Ataques à liberdade de imprensa e politização da Justiça
No seu capítulo sobre liberdade de imprensa, o relatório afirma que a concentração da propriedade dos meios de comunicação social é uma preocupação em muitos Estados-Membros, tal como os ataques verbais e físicos a jornalistas, registados em 2023 em 10 Estados-Membros da UE, incluindo França, Alemanha e Suécia.

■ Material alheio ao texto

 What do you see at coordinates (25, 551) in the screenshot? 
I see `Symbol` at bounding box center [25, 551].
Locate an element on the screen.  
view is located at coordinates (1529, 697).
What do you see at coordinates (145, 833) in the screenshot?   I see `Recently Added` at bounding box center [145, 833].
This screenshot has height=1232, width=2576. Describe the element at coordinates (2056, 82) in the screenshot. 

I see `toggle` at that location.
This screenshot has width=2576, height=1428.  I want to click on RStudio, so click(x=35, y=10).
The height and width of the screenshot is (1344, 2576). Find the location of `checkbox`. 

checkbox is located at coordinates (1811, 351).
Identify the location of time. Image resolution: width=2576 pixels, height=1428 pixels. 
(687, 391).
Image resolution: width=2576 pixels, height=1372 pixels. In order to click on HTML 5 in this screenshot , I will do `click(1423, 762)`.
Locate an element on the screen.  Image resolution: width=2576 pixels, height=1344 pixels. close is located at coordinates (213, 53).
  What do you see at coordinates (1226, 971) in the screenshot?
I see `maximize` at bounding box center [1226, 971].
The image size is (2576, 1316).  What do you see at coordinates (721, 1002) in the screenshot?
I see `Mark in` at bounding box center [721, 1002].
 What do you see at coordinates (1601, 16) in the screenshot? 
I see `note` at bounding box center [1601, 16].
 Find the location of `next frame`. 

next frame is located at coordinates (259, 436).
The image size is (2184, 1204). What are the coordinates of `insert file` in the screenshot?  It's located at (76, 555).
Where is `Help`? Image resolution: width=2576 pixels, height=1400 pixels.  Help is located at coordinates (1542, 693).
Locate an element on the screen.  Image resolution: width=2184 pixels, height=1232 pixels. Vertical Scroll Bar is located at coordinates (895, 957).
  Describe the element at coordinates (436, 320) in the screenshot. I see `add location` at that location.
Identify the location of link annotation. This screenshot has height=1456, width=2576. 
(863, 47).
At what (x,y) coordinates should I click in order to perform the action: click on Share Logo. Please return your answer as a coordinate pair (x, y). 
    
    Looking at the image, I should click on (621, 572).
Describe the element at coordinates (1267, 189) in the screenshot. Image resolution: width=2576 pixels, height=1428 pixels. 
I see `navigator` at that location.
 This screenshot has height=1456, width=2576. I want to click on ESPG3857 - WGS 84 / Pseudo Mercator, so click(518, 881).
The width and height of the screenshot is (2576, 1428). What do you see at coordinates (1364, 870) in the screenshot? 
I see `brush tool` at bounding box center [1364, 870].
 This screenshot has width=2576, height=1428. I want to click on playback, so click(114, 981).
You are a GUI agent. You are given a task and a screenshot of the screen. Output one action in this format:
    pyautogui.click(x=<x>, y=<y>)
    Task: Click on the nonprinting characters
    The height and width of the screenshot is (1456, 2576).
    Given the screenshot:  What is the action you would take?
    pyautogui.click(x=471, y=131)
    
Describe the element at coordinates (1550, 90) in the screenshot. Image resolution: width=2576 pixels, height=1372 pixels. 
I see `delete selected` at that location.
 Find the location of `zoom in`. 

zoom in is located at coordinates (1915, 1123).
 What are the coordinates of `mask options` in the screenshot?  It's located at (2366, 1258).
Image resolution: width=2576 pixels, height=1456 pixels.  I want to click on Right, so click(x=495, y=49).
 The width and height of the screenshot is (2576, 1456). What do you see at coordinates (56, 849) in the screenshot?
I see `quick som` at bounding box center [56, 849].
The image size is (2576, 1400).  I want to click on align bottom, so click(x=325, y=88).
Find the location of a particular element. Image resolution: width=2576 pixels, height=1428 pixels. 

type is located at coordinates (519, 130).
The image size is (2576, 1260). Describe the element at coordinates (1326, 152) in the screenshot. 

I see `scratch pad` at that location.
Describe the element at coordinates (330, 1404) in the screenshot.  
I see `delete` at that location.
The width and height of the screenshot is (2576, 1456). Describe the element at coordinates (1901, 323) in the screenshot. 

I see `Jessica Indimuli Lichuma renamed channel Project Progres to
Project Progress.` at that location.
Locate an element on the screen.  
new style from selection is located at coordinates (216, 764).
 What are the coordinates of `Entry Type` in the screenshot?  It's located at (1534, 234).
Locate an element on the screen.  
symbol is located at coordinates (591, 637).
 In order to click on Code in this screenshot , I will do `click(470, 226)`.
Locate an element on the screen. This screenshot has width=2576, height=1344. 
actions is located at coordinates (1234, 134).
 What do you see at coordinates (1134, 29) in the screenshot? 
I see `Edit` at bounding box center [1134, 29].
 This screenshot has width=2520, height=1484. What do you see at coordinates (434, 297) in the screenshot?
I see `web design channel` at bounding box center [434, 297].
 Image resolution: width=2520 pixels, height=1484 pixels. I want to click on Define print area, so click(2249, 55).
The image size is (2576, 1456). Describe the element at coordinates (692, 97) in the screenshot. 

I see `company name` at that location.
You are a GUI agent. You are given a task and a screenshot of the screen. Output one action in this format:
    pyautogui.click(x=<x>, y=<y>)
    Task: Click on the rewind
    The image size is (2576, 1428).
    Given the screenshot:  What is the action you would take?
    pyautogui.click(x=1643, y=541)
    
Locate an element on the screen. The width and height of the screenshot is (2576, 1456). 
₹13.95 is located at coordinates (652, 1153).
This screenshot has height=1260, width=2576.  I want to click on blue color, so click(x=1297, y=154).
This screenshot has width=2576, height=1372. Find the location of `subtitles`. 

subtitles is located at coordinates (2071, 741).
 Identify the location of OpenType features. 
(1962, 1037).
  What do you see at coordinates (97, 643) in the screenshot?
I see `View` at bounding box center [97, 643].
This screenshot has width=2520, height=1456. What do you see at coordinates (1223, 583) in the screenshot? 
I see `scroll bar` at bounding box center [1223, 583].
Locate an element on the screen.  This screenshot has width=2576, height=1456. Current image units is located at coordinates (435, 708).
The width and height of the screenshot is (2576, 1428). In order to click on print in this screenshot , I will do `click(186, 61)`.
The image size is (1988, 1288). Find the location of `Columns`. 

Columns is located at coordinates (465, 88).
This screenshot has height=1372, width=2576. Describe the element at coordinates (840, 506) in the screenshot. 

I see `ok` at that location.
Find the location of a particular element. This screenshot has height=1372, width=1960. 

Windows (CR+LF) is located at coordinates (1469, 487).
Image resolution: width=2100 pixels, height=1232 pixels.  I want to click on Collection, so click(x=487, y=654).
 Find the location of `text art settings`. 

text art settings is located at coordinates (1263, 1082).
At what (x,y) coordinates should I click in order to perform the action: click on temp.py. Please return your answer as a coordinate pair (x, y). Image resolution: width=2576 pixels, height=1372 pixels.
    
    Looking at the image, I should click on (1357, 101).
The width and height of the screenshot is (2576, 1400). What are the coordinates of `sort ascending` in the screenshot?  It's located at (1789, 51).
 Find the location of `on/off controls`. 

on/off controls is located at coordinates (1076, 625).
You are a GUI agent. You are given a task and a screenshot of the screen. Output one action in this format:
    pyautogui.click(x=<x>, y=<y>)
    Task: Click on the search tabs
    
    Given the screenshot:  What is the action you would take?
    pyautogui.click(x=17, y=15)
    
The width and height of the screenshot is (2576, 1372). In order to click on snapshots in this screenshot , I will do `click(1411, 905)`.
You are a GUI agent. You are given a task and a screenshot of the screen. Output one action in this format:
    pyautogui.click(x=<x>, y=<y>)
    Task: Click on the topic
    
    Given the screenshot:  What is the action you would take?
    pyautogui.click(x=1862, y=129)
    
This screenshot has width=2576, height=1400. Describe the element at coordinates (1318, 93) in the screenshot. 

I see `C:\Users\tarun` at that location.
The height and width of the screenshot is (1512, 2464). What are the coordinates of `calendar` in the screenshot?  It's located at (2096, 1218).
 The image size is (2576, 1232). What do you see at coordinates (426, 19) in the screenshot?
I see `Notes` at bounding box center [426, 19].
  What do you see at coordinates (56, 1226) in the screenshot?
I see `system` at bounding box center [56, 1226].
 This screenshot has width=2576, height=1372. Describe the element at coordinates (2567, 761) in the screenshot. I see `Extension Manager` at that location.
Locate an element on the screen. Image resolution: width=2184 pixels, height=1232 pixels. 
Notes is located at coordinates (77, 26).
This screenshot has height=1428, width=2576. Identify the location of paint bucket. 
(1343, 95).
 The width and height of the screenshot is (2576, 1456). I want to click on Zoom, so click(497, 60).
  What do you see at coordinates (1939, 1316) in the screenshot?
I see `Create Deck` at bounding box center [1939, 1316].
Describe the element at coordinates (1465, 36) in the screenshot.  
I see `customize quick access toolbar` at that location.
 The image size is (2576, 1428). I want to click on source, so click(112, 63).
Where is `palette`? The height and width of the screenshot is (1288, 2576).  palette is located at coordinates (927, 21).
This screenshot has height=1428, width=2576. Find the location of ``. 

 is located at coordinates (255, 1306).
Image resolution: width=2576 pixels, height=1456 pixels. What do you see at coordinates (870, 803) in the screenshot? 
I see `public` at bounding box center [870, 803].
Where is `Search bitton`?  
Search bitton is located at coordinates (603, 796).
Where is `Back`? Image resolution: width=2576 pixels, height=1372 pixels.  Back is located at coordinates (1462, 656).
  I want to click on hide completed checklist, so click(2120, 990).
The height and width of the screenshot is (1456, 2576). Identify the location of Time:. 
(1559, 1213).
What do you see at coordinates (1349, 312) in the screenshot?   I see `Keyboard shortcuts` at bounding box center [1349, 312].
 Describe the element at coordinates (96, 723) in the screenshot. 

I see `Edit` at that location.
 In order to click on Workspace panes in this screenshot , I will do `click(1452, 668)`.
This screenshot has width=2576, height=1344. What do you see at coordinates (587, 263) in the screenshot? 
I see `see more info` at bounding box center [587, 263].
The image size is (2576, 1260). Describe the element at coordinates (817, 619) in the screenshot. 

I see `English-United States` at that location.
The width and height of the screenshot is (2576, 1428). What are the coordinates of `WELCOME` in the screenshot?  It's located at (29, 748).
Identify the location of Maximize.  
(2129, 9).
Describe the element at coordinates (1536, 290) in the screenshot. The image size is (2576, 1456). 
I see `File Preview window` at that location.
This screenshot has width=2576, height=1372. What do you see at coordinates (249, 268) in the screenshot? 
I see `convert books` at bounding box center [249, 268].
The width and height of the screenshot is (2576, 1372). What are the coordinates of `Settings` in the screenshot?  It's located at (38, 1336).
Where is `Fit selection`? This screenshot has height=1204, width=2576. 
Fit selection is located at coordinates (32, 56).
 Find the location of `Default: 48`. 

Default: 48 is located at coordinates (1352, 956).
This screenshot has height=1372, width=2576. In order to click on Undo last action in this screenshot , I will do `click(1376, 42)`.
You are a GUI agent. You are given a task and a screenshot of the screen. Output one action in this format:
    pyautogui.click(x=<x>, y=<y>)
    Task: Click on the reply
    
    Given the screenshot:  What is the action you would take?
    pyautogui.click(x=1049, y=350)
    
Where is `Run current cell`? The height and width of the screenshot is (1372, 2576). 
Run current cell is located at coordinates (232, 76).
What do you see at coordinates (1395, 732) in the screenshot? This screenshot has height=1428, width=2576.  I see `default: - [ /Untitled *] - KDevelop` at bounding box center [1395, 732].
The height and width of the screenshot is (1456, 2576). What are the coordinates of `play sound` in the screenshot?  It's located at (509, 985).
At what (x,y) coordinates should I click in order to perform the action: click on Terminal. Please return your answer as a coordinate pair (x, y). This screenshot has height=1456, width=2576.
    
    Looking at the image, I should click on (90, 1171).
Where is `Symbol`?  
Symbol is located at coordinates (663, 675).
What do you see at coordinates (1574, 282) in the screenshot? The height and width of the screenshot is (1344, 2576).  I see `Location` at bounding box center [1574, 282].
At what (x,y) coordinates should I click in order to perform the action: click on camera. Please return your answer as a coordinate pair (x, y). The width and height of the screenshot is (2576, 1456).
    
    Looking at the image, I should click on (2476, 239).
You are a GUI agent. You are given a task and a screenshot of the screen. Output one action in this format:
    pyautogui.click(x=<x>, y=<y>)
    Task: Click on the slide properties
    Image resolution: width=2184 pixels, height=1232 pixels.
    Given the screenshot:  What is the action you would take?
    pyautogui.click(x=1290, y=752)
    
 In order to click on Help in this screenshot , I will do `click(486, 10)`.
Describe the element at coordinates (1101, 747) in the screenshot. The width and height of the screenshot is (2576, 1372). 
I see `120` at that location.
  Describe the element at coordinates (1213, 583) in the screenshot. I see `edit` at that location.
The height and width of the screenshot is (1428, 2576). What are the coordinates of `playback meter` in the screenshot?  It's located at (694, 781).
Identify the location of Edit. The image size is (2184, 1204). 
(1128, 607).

A Liberties também alerta para a existência de sistemas judiciais “politizados, subfinanciados e injustos”, afirmando que, embora países como a Suécia tenham tomado medidas para despolitizar os processos de seleção judicial, a politização continua a ser um risco em França, Alemanha, Grécia, Hungria e Eslováquia. Na Alemanha, Bélgica, República Checa e Eslováquia, os mecanismos de responsabilização podem, em teoria, permitir “o exercício de pressão política por parte do poder executivo sobre os juízes”, especialmente se partidos da extrema-direita alcancem o poder, alerta a organização.
É preciso ação mais contundente da União Europeia
Balázs Dénes, diretor da Liberties defende que é preciso uma ação mais contundente da União Europeia contra retrocessos no Estado de direito.
“A Comissão, a União Europeia, têm ferramentas muito poderosas mas mostram relutância em usá-la de modo rápido e assertivo”, frisou. A título de exemplo, invocou medidas como “procedimentos por incumprimento ou congelamento condicional de fundos europeus”.
Dénes realçou ainda que a sua organização está “alarmada pela falta de análise séria sobre o que está realmente a acontecer em alguns sítios”. E que a União Europeia “não se está a aperceber que alguns governos estão a destruir deliberadamente o equilíbrio de poderes”.